Leí las oraciones de Pablo, y encuentro que trata con muchos asuntos en ellas. Pero, primaria y repetidamente, una petición se presenta una y otra vez: Ora por otros cristianos, para que su entendimiento espiritual sea iluminado. Pide que a los ojos de su mente les sea quitado el velo, que su inteligencia sea abierta. Esta repetición en las oraciones del apóstol indica la importancia de entender inteligentemente de lo que se trata la vida, lo que es verdad y lo que es falso, lo que es real y lo que es ilusorio. También ilustra el poder del diablo para cegar y confundir, y para hacer que las cosas parezcan de una forma cuando son de otra. Así que la oración repetida del apóstol es: “Señor… que sus ojos sean abiertos, que su entendimiento sea iluminado, que su inteligencia sea clarificada, que vean las cosas como son”.

La oración de otra persona puede cambiar toda la atmósfera de la vida de una persona, a menudo de la noche a la mañana. Una nochebuena mi familia y yo estábamos en la Sierra Nevada en Twain Harte. Cuando el sol se puso, el paisaje a nuestro alrededor era sereno, seco y desértico. Estaban cayendo hojas marrones de los árboles; era un paisaje típicamente desierto de invierno. Pero cuando nos despertamos la mañana siguiente, era un mundo maravilloso de belleza. Cada línea dura se había suavizado, cada mancha había sido cubierta. Cinco pulgadas de nieve habían caído durante la noche, e ―imperceptible, callada, suavemente, sin ruido― todo el paisaje había sido maravillosamente cambiado. Nos despertamos a un mundo de ensueño de belleza y deleite. He visto esto ocurrir en la vida de un individuo cuya actitud hacia Dios y la realidad era difícil, terca. Estaba determinado a hacer las cosas a su manera. Por virtud de oración, secretamente llevada a cabo en un lugar cerrado, el corazón de esa persona fue suavizado, derretido y cambiado. Su perspectiva completa era distinta de la noche a la mañana.

Bueno, no siempre ocurre de la noche a la mañana. A veces se tarda mucho más. El tiempo es un factor que sólo Dios controla, y nunca sugiere un tiempo límite en Sus instrucciones sobre la oración.
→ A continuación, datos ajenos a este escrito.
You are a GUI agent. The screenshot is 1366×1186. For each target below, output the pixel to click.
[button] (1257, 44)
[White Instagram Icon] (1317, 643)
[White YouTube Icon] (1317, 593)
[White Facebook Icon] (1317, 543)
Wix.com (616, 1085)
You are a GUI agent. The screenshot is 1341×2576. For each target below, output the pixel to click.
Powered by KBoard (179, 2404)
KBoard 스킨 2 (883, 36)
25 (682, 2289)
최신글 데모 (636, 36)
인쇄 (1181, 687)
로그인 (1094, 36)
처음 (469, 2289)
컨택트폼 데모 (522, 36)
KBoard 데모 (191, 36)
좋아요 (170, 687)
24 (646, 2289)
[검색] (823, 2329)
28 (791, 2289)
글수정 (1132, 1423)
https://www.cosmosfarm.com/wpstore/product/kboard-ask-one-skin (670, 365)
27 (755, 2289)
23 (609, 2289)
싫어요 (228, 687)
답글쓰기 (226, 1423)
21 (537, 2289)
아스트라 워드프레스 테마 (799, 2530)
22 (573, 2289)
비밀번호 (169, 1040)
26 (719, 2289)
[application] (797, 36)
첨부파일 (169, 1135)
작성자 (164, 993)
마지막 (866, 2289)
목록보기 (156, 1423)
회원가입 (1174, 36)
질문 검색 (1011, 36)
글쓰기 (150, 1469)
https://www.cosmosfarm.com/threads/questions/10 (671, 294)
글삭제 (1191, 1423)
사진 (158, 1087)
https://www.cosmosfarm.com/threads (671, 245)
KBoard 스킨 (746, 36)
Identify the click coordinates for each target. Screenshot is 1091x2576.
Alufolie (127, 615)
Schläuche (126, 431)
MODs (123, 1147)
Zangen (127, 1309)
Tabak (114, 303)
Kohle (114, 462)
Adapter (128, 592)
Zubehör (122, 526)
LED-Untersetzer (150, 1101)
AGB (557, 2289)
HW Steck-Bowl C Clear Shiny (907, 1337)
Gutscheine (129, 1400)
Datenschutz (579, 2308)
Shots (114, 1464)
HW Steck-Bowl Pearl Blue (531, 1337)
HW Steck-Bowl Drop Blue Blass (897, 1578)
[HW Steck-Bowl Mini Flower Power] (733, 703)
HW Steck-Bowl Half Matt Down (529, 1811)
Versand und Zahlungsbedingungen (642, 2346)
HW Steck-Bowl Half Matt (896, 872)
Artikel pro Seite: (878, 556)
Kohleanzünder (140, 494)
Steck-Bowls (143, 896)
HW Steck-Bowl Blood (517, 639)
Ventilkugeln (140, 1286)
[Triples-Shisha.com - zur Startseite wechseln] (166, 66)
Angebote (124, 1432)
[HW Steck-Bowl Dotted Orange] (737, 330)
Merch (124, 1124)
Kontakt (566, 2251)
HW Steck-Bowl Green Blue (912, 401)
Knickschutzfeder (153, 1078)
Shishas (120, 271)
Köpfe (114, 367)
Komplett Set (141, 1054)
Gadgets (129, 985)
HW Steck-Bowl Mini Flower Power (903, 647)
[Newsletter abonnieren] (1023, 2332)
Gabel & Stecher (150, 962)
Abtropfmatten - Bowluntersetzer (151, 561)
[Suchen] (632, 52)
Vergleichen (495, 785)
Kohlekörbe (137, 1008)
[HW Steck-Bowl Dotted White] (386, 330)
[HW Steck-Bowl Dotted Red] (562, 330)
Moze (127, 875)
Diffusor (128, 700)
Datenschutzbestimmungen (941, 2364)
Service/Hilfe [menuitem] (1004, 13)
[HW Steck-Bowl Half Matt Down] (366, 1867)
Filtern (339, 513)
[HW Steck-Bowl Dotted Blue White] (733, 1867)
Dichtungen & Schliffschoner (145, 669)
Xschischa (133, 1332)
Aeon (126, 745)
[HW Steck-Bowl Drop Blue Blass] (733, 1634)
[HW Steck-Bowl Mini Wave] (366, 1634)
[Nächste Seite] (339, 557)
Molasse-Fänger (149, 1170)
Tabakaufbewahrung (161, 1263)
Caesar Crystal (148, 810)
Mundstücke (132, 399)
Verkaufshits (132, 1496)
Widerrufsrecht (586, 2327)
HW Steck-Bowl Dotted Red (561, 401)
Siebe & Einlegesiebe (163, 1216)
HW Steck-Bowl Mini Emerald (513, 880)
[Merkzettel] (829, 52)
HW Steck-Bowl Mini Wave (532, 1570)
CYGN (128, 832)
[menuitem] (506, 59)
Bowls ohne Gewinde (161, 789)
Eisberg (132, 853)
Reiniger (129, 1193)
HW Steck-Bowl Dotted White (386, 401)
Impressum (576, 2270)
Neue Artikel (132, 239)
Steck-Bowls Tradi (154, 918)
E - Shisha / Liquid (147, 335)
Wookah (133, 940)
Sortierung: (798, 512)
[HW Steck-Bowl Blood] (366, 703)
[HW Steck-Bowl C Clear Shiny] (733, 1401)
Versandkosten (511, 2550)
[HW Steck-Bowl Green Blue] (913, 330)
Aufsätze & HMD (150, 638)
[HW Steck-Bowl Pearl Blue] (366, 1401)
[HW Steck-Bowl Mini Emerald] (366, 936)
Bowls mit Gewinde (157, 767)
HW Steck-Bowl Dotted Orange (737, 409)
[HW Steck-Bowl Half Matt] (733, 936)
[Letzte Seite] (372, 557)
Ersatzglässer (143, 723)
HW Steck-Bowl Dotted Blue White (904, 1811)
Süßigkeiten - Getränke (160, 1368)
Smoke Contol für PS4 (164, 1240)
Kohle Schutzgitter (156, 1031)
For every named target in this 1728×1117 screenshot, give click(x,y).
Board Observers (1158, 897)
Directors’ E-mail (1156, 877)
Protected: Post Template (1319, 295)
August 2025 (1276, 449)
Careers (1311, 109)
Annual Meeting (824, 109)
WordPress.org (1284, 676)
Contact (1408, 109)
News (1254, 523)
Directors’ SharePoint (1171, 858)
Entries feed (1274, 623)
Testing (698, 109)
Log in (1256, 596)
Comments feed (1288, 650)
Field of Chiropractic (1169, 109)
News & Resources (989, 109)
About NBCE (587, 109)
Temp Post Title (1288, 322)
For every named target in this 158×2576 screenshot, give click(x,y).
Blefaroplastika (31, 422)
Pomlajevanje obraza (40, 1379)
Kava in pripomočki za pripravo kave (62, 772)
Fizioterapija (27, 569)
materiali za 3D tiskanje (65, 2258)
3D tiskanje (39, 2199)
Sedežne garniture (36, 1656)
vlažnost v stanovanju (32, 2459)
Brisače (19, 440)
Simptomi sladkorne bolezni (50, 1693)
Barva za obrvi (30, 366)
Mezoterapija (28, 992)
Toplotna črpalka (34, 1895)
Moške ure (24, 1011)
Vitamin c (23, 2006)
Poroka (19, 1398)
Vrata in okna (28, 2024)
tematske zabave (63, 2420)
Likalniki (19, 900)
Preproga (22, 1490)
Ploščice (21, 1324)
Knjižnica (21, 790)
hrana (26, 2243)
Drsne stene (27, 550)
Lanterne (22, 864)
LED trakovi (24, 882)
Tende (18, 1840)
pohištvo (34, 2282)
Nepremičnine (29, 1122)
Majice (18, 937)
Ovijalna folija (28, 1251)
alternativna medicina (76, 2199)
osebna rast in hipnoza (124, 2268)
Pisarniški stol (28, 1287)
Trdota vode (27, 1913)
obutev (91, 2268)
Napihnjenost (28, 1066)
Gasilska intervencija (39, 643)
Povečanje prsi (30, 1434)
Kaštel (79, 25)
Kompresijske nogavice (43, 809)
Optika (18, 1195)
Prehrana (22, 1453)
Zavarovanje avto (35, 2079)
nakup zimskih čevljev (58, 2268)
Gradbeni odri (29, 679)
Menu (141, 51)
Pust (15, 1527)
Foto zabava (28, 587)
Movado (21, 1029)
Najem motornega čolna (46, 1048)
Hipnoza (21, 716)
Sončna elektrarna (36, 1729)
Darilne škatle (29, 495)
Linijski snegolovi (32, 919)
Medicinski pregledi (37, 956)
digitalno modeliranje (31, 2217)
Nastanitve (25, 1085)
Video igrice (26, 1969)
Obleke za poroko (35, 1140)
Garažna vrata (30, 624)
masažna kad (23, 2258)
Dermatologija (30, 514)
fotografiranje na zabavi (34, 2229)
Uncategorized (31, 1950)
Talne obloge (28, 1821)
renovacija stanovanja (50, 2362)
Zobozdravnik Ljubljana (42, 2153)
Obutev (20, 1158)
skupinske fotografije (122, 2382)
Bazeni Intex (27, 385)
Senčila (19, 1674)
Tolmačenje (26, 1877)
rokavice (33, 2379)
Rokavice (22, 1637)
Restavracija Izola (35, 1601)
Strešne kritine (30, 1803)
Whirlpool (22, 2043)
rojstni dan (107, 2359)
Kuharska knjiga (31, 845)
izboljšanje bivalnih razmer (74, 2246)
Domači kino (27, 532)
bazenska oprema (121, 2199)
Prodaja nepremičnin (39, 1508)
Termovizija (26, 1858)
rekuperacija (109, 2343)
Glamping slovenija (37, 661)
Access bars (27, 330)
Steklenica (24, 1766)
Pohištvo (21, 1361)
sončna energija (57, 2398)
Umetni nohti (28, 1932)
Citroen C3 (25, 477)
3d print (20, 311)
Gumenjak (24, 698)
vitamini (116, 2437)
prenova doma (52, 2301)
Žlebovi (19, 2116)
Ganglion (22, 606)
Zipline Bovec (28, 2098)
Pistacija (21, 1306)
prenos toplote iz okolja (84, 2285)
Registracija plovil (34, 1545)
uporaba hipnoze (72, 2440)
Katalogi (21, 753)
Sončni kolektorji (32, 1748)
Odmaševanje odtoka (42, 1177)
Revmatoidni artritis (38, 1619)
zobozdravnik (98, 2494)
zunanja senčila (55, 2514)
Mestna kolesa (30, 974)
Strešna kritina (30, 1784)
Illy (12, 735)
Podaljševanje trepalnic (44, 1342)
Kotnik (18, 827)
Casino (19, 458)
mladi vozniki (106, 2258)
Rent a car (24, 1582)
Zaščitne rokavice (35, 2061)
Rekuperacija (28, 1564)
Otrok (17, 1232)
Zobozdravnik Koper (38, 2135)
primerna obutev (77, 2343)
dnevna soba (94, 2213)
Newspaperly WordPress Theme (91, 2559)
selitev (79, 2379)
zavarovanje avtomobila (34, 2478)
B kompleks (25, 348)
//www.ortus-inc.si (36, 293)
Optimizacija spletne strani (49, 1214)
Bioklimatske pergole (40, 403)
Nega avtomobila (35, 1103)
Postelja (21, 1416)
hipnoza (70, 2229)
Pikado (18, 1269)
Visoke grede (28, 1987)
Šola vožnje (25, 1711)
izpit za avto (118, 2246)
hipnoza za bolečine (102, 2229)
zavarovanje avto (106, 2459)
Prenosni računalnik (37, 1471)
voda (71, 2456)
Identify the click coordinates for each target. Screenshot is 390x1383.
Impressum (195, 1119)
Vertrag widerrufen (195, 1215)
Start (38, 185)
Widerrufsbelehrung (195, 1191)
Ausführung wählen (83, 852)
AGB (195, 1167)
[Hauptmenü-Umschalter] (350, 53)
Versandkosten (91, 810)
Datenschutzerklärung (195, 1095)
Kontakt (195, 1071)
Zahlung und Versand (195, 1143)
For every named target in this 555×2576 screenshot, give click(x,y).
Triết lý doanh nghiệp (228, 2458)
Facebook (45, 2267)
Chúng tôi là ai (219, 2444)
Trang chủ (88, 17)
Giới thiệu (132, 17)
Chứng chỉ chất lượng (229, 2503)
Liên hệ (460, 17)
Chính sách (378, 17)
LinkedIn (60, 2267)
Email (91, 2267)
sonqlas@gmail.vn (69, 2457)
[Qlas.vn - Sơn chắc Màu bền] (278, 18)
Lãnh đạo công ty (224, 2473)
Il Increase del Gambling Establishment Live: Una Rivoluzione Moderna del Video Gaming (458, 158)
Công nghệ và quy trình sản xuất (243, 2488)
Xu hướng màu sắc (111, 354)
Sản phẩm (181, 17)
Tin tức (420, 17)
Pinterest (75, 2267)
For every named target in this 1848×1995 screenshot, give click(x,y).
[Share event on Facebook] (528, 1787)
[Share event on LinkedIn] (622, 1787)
Pero constantemente nos llama al ministerio de oración, tanto para nosotros como para los unos con los otros. Cuando aprendemos a orar como Dios nos enseña a orar, vertimos en nuestras propias vidas y en las vidas de otros los inmensos, enormes recursos de Dios para fortalecer el espíritu y dar estabilidad interna, y para poder enfrentarnos a las presiones y problemas de la vida.

Terminaré con dos pasajes sobre la oración. En 2ª de Timoteo, el apóstol dice a su hijo en la fe:

Porque el siervo del Señor no debe ser amigo de contiendas, sino amable para con todos, apto para enseñar, sufrido. Debe corregir con mansedumbre a los que se oponen, por si quizá Dios les conceda que se arrepientan para conocer la verdad y escapen del lazo del diablo, en que están cautivos a voluntad de él. (2 Timoteo 2:24-26)

Y de la carta de Santiago:

Hermanos, si alguno de entre vosotros se ha extraviado de la verdad y alguno lo hace volver, sepa que el que haga volver al pecador del error de su camino, salvará de muerte un alma y cubrirá multitud de pecados. (Santiago 5:19-20)

Oración:

Padre nuestro, sabemos tan poco sobre estas grandes realidades, especialmente este poderoso ministerio de la oración. Te pedimos que nos enseñes a orar. Perdónanos por la forma en la que a menudo hemos considerado la oración como si fuera insignificante, opcional. Ayúdanos a tomárnoslo en serio. Ayúdanos a darnos cuenta de que has hecho de esto nuestro punto de contacto contigo. Oraríamos, entonces, como oraron los discípulos: “Señor, enséñanos a orar”. Lo pedimos en Tu nombre. Amén.